Chiang Kham Airport (ICAO: VTCB) is a disused airport located in Chiang Kham district, Phayao province, Thailand. It was built in 1966 by the United States Naval Seabees and closed in the 1990s.

== History ==
=== Construction ===
Chiang Kham Airport was built in 1966 by the United States Naval Seabees. Following Seabee Team 0909’s training at the 31s Naval Construction Regiment, they boarded a Lockheed C-130 Hercules and deployed to Thailand on 1 November 1966. Seabee Team 0909 collaborated with the Thai Border Patrol Police (BPP), utilizing heavy equipment such as bulldozers and loaders to improve road infrastructure to Chiang Kham Airport.

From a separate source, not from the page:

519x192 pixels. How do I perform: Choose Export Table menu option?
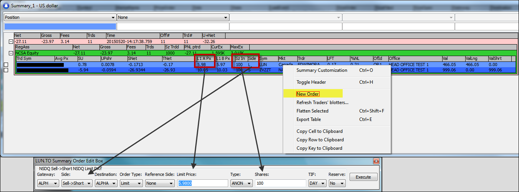[x=309, y=119]
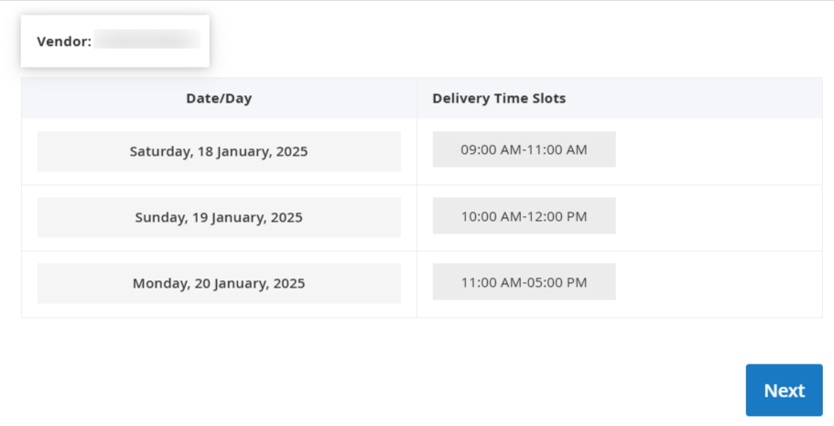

Seabee Team 1109, led by Lieutenant Bruce B. Geisel, arrived at Chiang Kham on April 25 1967 to relieve construction efforts previously led by Team 0909. The Seabee BPP camp was located at the airfield, and the team entailed the improvements of two miles of ox cart trails and the 40-foot Sam Ma Kee Bridge. Simultaneously, the team also upgraded the Seabee house-to-airstrip road, and cleared a 300 x 300 foot area for the installation of a helicopter landing pad. Additionally, a STOL landing ground was completed adjacent to the pad. A bridge was also built as a secondary exit from the BPP camp.

=== Operations ===
In 1969, Chiang Kham Airport was listed as a destination on the Air America Site book.

- Communist conflicts
From 1970 to 1982, the airfield participated in conflicts against communist insurgents in Thailand. In the 1970s, the Royal Thai Air Force (RTAF) began counter-insurgency missions using Fairchild AU-23 Peacemaker aircraft. Subsequently, Chiang Kham Airport was upgraded in the early 1970s to include a barracks and paved roads. Paddy land near the barracks was expropriated by the military, and affected villagers were given cash compensation.
During Operation Thong Pha Phum in 1974, Flying Unit 2232, Task Force 170, and Task Force 172 were based at Chiang Kham Airport.

=== Post use ===
In the 1990s, the airfield was abandoned and its ownership was transferred to the Royal Thai Army. The site is currently operated by the Khun Chom Tham Camp occupied by the 31st Ranger Regiment, Phayao.

== Present day ==
In February 2018, a proposal was made to reopen Chiang Kham Airport to boost tourism and transportation of goods in the region, however, the plan was never pursued. On February 19, Mr. Anurak Prongsuya, President of the Subdistrict Administrative Organization of Aoi Subdistrict announced the nearing completion of a border crossing between Phu Sang Subdistrict will boost tourism and transportation of goods in the region. Therefore, the former military airfield being repurposed for civilian traffic could boost the movement of people and goods.

=== Commemoration ===
A monument commemorating the 399 lives lost during the battles against the insurgents, had been built by the RTAF north of Chiang Kham Airport.

== Layout ==
The airport has a concrete 18/36 runway (1,271m), and a 355m long apron.